Return each line of the entries below as one string in a JSON list, skipping blank lines and leaving out the pictures.
Start of AVAILABLE RECORDS
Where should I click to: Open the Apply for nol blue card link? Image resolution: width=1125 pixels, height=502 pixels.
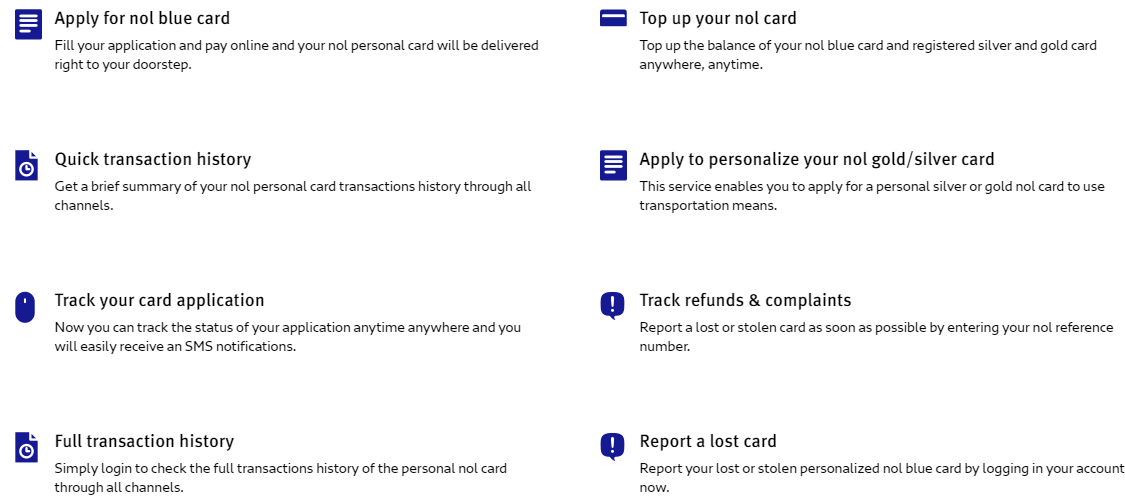coord(142,18)
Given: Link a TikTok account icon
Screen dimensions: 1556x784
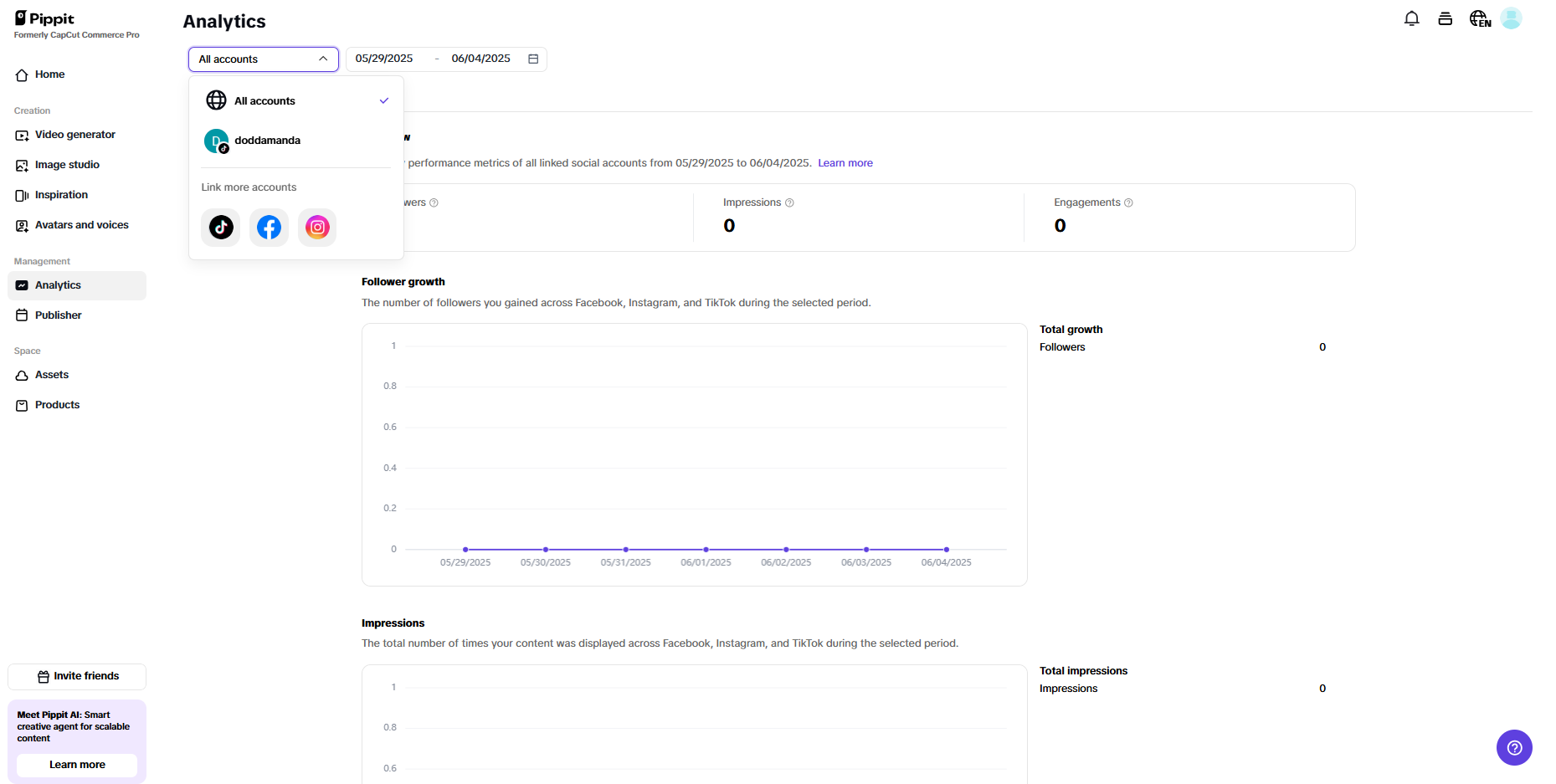Looking at the screenshot, I should point(221,228).
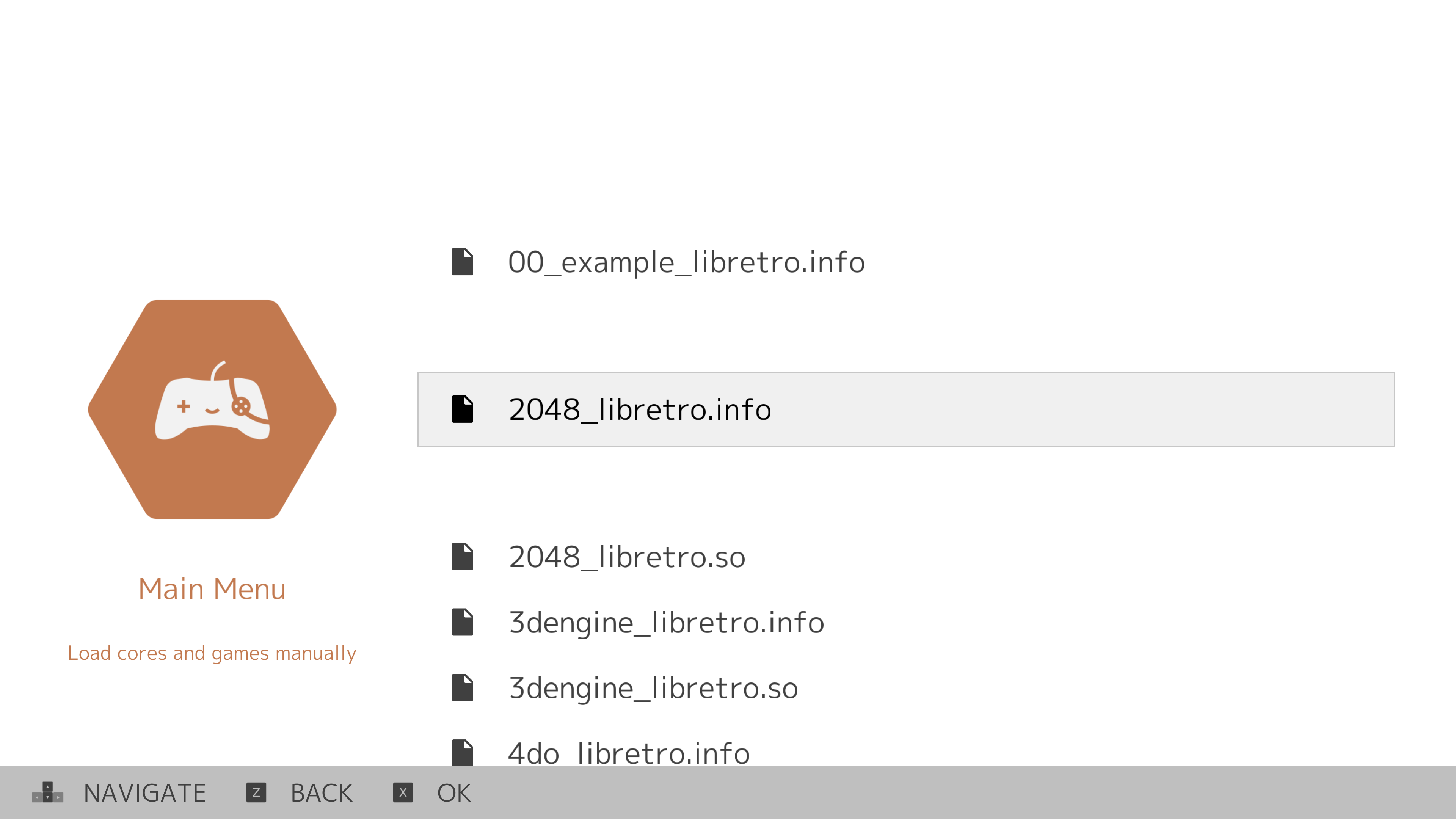Click file icon beside 00_example_libretro.info

(x=462, y=262)
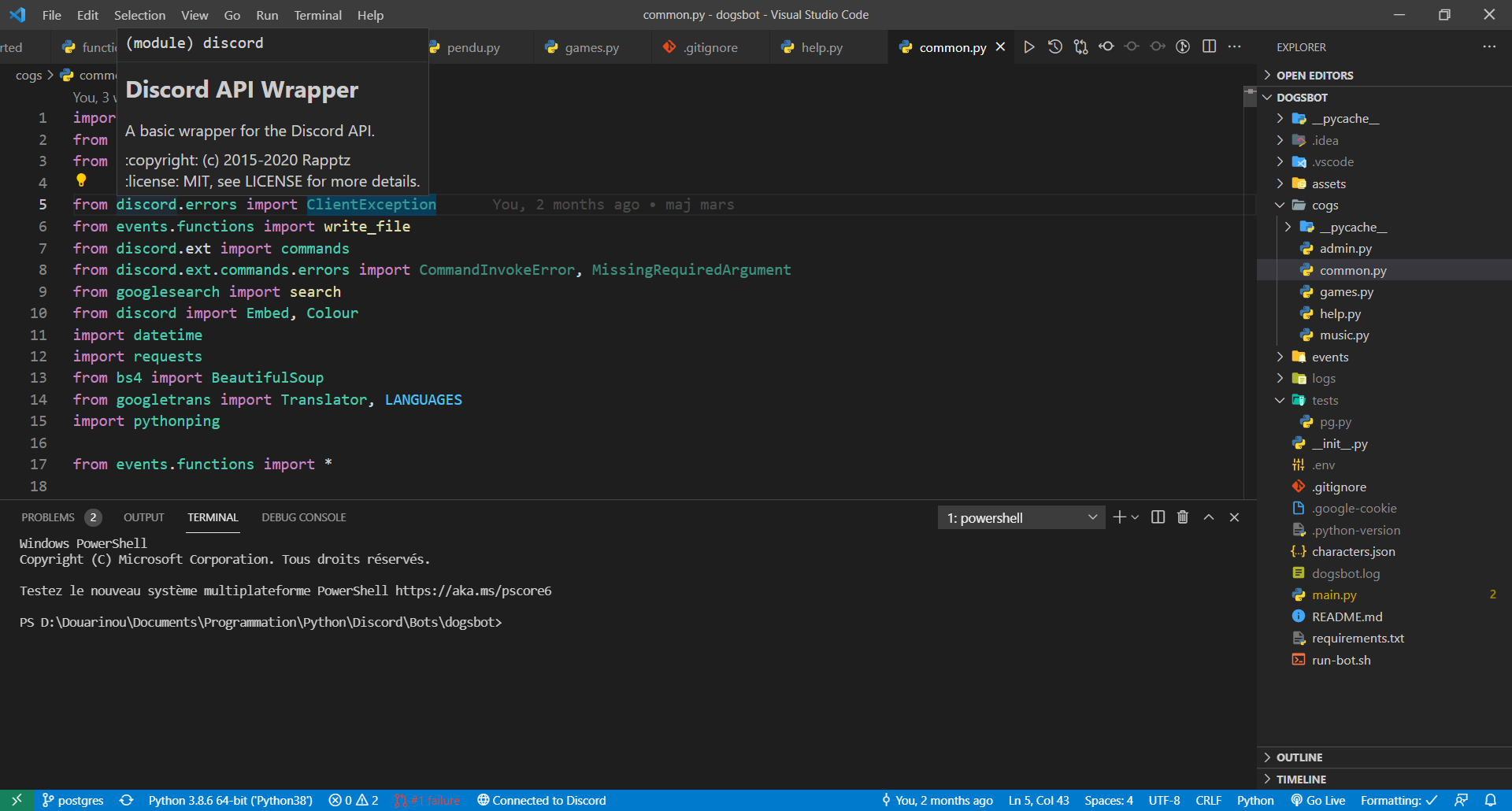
End of AVAILABLE RECORDS
| IN RESPONSE |
[
  "Where should I click to: Open the Apply for nol blue card link? Image resolution: width=1125 pixels, height=502 pixels.",
  "coord(142,18)",
  "Given: Link a TikTok account icon",
  "Screen dimensions: 1556x784",
  "Looking at the screenshot, I should point(221,228).",
  "Click file icon beside 00_example_libretro.info",
  "(x=462, y=262)"
]